Other wells contained sodium, lithium, bacteria and lead at levels that triggered an expedited toxicologist’s review, but none was finally determined to pose a threat. Low levels of toluene, petroleum hydrocarbons, the plasticizer known as DEHP and other compounds were also detected in the water supplies.
Aside from context, even the Duke Study rejects the idea that additives used in the hydraulic fracturing process impacted Dimock’s water supply. From the Duke Study:
We found no evidence for contamination of drinking-water samples with deep saline brines or fracturing fluids.

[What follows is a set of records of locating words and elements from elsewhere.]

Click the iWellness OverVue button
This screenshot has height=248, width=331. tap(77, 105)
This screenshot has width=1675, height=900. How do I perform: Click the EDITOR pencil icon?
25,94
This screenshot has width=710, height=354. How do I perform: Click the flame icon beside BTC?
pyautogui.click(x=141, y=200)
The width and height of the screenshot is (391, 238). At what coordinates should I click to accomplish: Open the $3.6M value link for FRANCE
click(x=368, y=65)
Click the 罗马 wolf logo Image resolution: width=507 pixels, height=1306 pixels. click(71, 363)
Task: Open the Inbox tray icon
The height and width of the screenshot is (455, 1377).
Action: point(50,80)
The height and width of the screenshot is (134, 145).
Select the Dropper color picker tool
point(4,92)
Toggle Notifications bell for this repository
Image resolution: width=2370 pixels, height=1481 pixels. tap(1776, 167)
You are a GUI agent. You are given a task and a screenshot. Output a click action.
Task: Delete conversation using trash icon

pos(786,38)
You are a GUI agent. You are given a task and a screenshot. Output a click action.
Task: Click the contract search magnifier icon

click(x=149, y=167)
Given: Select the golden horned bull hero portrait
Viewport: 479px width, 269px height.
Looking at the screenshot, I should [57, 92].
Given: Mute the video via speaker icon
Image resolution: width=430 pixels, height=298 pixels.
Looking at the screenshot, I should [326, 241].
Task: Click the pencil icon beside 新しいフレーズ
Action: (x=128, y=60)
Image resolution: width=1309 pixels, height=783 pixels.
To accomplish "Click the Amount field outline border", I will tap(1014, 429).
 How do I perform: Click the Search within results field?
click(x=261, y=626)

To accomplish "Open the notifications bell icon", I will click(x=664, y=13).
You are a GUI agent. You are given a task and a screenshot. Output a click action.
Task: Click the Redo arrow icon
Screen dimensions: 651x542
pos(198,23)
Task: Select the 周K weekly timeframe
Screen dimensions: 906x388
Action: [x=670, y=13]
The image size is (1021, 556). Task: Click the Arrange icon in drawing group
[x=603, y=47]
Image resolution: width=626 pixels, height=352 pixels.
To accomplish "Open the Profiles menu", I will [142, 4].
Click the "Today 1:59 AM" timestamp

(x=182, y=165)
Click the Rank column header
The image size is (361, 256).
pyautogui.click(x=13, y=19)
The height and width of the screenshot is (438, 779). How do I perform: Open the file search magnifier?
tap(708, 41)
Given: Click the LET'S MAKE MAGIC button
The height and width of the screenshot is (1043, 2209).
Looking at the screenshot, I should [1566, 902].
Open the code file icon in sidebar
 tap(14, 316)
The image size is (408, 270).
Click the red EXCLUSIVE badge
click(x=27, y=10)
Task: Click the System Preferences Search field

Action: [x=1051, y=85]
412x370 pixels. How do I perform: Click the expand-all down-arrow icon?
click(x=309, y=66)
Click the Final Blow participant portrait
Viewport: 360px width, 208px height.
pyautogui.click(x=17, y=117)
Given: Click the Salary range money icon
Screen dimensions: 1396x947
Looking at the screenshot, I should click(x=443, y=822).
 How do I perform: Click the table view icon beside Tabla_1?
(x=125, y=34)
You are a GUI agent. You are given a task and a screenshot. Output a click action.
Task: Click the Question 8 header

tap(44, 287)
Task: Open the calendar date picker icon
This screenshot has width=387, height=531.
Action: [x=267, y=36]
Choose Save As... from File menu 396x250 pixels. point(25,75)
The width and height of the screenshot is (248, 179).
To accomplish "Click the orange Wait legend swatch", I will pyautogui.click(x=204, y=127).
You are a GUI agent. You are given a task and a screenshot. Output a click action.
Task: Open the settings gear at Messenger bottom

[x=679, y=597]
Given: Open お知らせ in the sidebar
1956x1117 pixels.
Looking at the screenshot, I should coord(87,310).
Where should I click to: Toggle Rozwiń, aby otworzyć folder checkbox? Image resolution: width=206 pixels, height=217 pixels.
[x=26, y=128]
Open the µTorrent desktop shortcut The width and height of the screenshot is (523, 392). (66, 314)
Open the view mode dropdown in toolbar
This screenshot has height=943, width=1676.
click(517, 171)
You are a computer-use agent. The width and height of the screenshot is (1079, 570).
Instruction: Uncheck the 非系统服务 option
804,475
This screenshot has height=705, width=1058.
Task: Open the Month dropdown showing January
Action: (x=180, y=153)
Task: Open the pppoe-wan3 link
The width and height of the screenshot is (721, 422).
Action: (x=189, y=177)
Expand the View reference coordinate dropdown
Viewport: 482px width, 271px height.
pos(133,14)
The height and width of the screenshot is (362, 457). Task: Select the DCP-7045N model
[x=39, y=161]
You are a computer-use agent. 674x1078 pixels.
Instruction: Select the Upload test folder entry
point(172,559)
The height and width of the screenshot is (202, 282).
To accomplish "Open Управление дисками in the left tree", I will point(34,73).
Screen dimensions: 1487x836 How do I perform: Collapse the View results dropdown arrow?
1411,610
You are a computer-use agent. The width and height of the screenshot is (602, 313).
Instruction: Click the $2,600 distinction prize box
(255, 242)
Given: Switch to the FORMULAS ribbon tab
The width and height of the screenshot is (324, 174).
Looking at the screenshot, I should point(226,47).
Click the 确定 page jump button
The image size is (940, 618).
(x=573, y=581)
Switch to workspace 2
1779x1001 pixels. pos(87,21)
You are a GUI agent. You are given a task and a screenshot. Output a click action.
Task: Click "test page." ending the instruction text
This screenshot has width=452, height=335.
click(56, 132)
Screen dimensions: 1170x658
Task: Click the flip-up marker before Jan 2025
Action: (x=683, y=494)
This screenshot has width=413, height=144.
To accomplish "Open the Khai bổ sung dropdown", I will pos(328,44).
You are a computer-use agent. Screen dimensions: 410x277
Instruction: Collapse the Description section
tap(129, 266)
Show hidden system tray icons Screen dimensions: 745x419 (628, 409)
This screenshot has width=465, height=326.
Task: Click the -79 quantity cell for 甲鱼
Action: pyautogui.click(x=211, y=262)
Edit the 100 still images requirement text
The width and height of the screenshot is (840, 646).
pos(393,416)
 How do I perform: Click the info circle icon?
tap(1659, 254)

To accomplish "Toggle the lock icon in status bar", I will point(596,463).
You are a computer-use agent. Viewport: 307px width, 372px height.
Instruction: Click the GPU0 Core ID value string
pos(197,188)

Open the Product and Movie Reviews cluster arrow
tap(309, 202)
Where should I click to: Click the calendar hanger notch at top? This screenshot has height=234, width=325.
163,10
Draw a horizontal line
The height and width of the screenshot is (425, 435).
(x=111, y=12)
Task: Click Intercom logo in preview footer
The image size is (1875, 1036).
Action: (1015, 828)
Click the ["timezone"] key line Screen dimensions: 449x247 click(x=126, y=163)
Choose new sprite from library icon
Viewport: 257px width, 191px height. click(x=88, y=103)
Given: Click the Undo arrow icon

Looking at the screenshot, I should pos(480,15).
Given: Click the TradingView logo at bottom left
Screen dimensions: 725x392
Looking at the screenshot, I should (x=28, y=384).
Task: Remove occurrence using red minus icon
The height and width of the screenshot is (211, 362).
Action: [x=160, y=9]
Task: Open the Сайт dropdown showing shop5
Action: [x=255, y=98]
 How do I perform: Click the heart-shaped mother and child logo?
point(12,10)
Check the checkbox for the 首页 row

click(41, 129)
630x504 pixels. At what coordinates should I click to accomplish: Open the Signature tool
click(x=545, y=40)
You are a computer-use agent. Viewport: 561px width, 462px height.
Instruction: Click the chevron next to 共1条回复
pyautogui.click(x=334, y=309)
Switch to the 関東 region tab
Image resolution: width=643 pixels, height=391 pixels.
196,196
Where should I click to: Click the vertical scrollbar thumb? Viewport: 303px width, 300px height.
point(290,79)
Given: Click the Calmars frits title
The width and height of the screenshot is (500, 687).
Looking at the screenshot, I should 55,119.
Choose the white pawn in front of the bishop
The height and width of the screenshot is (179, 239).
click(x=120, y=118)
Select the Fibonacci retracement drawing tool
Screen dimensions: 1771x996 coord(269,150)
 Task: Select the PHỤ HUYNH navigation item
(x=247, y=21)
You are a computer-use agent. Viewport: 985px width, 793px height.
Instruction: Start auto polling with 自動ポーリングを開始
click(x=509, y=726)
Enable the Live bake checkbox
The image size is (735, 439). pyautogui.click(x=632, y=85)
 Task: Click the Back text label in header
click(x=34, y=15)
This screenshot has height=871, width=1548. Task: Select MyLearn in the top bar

So, what have three years of study, thousands of pages of water testing data, multiple state and federal agency reviews, and the judgment of Pennsylvania’s Environmental Hearing Board taught us?
That Pennsylvania needs private water well standards, the groundwater in northeastern Pennsylvania is anything but pure and citizens need to conduct baseline water testing, and utilize drinking water treatment systems whether or not they live in close proximity to natural gas operations.
We’ve also learned that litigants, and the activist groups that support them, don’t like taking no for an answer.